He was shown up-stairs, and found Lucie at her work, alone. She had

never been quite at her ease with him, and received him with some little

embarrassment as he seated himself near her table. But, looking up at

his face in the interchange of the first few common-places, she observed

a change in it.

“I fear you are not well, Mr. Carton!”

“No. But the life I lead, Miss Manette, is not conducive to health. What

is to be expected of, or by, such profligates?”

“Is it not--forgive me; I have begun the question on my lips--a pity to

live no better life?”

“God knows it is a shame!”

“Then why not change it?”

Looking gently at him again, she was surprised and saddened to see that

there were tears in his eyes. There were tears in his voice too, as he

answered:

“It is too late for that. I shall never be better than I am. I shall

sink lower, and be worse.”

He leaned an elbow on her table, and covered his eyes with his hand. The

table trembled in the silence that followed.

She had never seen him softened, and was much distressed. He knew her to

be so, without looking at her, and said:

“Pray forgive me, Miss Manette. I break down before the knowledge of

what I want to say to you. Will you hear me?”

“If it will do you any good, Mr. Carton, if it would make you happier,

it would make me very glad!”

“God bless you for your sweet compassion!”

He unshaded his face after a little while, and spoke steadily.

“Don't be afraid to hear me. Don't shrink from anything I say. I am like

one who died young. All my life might have been.”

“No, Mr. Carton. I am sure that the best part of it might still be; I am

sure that you might be much, much worthier of yourself.”

“Say of you, Miss Manette, and although I know better--although in the

mystery of my own wretched heart I know better--I shall never forget

it!”

She was pale and trembling. He came to her relief with a fixed despair

of himself which made the interview unlike any other that could have

been holden.

“If it had been possible, Miss Manette, that you could have returned the

love of the man you see before yourself--flung away, wasted, drunken,

poor creature of misuse as you know him to be--he would have been

conscious this day and hour, in spite of his happiness, that he would

bring you to misery, bring you to sorrow and repentance, blight you,

disgrace you, pull you down with him. I know very well that you can have

no tenderness for me; I ask for none; I am even thankful that it cannot

be.”

“Without it, can I not save you, Mr. Carton? Can I not recall

you--forgive me again!--to a better course? Can I in no way repay your

confidence? I know this is a confidence,” she modestly said, after a

little hesitation, and in earnest tears, “I know you would say this to

no one else. Can I turn it to no good account for yourself, Mr. Carton?”

He shook his head.

“To none. No, Miss Manette, to none. If you will hear me through a very

little more, all you can ever do for me is done. I wish you to know that

you have been the last dream of my soul. In my degradation I have not

been so degraded but that the sight of you with your father, and of this

home made such a home by you, has stirred old shadows that I thought had

died out of me.

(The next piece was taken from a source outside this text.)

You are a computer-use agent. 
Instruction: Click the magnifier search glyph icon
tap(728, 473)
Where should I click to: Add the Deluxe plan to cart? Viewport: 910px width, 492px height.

Since I knew you, I have been troubled by a remorse that

I thought would never reproach me again, and have heard whispers from

old voices impelling me upward, that I thought were silent for ever. I

have had unformed ideas of striving afresh, beginning anew, shaking off

sloth and sensuality, and fighting out the abandoned fight. A dream, all

a dream, that ends in nothing, and leaves the sleeper where he lay down,

but I wish you to know that you inspired it.”

“Will nothing of it remain? O Mr. Carton, think again! Try again!”

“No, Miss Manette; all through it, I have known myself to be quite

undeserving. And yet I have had the weakness, and have still the

weakness, to wish you to know with what a sudden mastery you kindled me,

heap of ashes that I am, into fire--a fire, however, inseparable in

its nature from myself, quickening nothing, lighting nothing, doing no

service, idly burning away.”

“Since it is my misfortune, Mr. Carton, to have made you more unhappy

than you were before you knew me--”

“Don't say that, Miss Manette, for you would have reclaimed me, if

anything could. You will not be the cause of my becoming worse.”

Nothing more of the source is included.